技术框架:DAC框架包含两个主要场景:白盒目标攻击和黑盒无目标攻击。对于目标攻击,引入两个潜在噪声变量,通过扩散步骤交替引导以实现稳健的反演;对于无目标攻击,采用双路径无源对抗CAPTCHA(BP-DAC),通过多模态梯度和双路径优化实现高效的误分类。
关键创新:最重要的创新在于结合了梯度引导和潜在变量优化,确保生成的对抗样本不仅符合目标条件,还在分布一致性和攻击有效性方面表现优异。这一方法与现有依赖原始图像特征的对抗攻击方法本质上不同。

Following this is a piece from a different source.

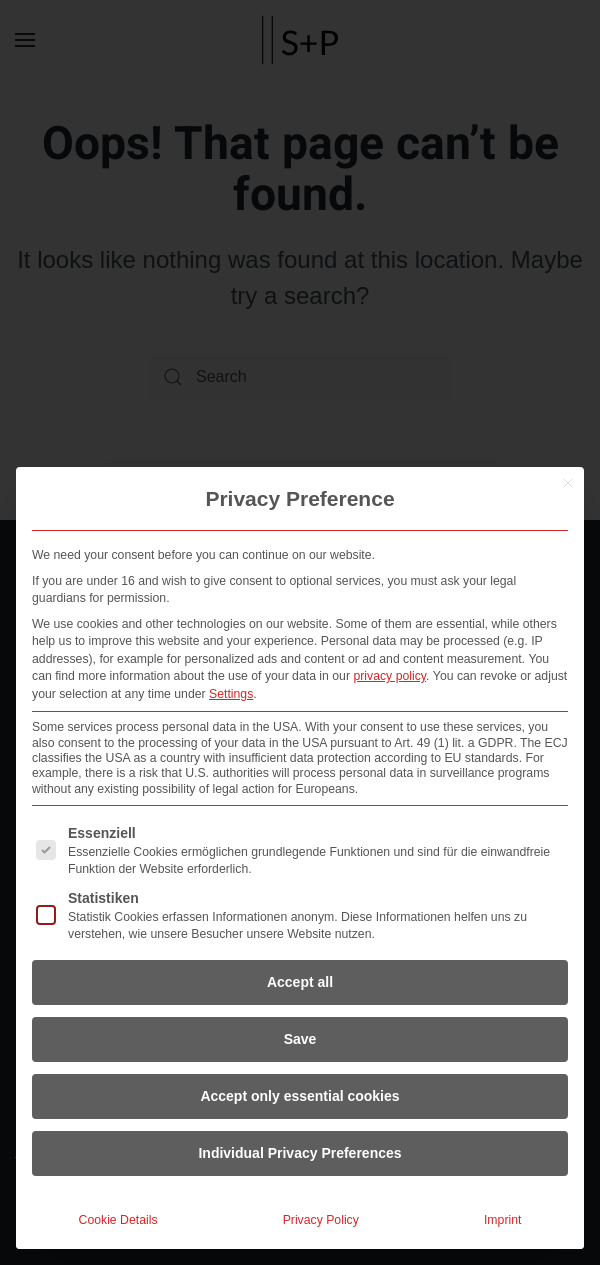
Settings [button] (231, 694)
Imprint (502, 1220)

关键设计:在目标攻击中,设计了两个潜在噪声变量的交替引导机制;在无目标攻击中,采用双路径优化策略,结合多模态梯度进行高效的误分类。
📊 实验亮点
实验结果表明,BP-DAC生成的防御性对抗CAPTCHA能够有效抵御大多数未知模型的攻击,且生成的CAPTCHA对人类和DNN均不可区分,显示出显著的安全性提升。
🎯 应用场景
该研究的潜在应用领域包括网络安全、用户身份验证和人机交互等。通过提高CAPTCHA的安全性和有效性,能够有效防止自动化攻击,保护用户信息安全。未来,该框架可能在其他对抗样本生成任务中展现出更广泛的应用价值。
📄 摘要(原文)
Traditional CAPTCHA (Completely Automated Public Turing Test to Tell Computers and Humans Apart) schemes are increasingly vulnerable to automated attacks powered by deep neural networks (DNNs). Existing adversarial attack methods often rely on the original image characteristics, resulting in distortions that hinder human interpretation and limit their applicability in scenarios where no initial input images are available. To address these challenges, we propose the Unsourced Adversarial CAPTCHA (DAC), a novel framework that generates high-fidelity adversarial examples guided by attacker-specified semantics information. Leveraging a Large Language Model (LLM), DAC enhances CAPTCHA diversity and enriches the semantic information. To address various application scenarios, we examine the white-box targeted attack scenario and the black box untargeted attack scenario. For target attacks, we introduce two latent noise variables that are alternately guided in the diffusion step to achieve robust inversion. The synergy between gradient guidance and latent variable optimization achieved in this way ensures that the generated adversarial examples not only accurately align with the target conditions but also achieve optimal performance in terms of distributional consistency and attack effectiveness. In untargeted attacks, especially for black-box scenarios, we introduce bi-path unsourced adversarial CAPTCHA (BP-DAC), a two-step optimization strategy employing multimodal gradients and bi-path optimization for efficient misclassification. Experiments show that the defensive adversarial CAPTCHA generated by BP-DAC is able to defend against most of the unknown models, and the generated CAPTCHA is indistinguishable to both humans and DNNs.